When the assailed interlocutory orders are patently erroneous or issued with grave abuse of discretion, the
remedy of certiorari lies.
The court was convinced that the evidence against respondent (herein petitioner) is grossly insufficient to
support any finding of psychological incapacity that would warrant a declaration of nullity of the parties
marriage.
The complaint was about three aspects of petitioners personality; namely, her alleged (1) lack of attention to
their children, (2) immaturity and (3) lack of an "intention of procreative sexuality. None of these three, singly
or collectively, constitutes "psychological incapacity.
In Santos v. CA,37 this Court cleared that "psychological incapacity must be characterized by (a) gravity, (b)

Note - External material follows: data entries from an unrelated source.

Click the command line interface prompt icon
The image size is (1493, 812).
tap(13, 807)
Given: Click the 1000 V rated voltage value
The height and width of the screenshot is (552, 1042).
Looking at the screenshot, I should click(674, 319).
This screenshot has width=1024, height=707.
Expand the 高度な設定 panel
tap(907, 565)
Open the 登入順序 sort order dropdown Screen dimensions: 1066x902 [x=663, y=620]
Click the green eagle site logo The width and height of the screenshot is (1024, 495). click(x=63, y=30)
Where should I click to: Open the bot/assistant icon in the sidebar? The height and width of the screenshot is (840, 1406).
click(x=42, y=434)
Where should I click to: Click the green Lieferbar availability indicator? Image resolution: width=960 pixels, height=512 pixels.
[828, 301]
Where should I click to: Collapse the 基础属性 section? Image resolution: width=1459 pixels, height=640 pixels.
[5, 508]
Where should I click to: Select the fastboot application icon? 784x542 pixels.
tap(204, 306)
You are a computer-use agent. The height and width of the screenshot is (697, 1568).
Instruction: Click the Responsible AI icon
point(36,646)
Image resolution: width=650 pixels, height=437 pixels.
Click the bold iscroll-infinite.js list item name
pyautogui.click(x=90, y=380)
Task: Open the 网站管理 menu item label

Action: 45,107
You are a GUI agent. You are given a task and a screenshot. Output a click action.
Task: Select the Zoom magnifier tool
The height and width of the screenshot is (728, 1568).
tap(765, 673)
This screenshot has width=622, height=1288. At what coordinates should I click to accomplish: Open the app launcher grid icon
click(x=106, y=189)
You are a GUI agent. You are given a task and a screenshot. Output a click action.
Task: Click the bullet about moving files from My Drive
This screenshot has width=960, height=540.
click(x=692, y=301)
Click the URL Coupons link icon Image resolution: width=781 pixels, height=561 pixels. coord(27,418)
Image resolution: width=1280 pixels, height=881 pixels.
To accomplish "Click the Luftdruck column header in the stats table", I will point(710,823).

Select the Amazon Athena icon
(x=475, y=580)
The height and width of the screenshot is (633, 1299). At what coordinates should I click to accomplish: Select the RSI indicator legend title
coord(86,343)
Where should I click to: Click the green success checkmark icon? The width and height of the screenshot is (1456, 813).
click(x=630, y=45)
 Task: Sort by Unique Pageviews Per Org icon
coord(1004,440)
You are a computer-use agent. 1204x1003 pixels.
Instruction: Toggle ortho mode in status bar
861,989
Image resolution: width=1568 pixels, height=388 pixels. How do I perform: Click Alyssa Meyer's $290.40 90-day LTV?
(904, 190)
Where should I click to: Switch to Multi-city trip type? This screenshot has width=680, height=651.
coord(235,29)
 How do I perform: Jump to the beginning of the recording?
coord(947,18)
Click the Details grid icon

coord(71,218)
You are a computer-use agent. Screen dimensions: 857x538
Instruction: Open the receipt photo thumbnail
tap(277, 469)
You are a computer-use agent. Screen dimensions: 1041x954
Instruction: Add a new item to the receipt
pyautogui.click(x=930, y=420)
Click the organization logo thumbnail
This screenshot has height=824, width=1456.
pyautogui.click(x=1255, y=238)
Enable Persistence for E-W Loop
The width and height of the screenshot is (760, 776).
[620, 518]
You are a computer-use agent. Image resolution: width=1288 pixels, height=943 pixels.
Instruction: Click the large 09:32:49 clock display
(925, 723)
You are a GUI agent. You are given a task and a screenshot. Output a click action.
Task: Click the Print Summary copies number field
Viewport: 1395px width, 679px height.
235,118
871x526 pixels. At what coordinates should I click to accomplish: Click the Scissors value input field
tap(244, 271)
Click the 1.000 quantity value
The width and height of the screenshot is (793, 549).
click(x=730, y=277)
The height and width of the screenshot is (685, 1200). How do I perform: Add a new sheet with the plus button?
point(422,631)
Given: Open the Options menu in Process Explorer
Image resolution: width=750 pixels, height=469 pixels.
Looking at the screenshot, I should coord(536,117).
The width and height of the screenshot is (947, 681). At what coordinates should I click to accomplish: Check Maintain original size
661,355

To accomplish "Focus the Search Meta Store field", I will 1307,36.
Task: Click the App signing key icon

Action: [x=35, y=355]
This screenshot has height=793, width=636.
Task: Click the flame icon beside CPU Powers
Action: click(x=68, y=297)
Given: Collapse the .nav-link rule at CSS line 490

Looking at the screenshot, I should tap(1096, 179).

juridical antecedence and (c) incurability. A mere showing of irreconcilable differences and conflicting
personalities in no wise constitutes psychological incapacity. There was absolutely no showing of the gravity
or juridical antecedence or incurability of the problems besetting their marital union.
Further, the assessment of the petitioners psychological state is insufficient and methodologically flawed.
Although medical examination is not a requirement so long as the totality of evidence presented is enough to
establish the incapacity adequately. Here, however, the totality of evidence presented by respondent was
completely insufficient to sustain a finding of psychological incapacity -- more so without any medical,
psychiatric or psychological examination.
Petition is GRANTED and the assailed CA Decision REVERSED and SET ASIDE. Respondents Demurrer to
Evidence is GRANTED, and the case for declaration of nullity of marriage based on the alleged psychological
incapacity of petitioner is DISMISSED.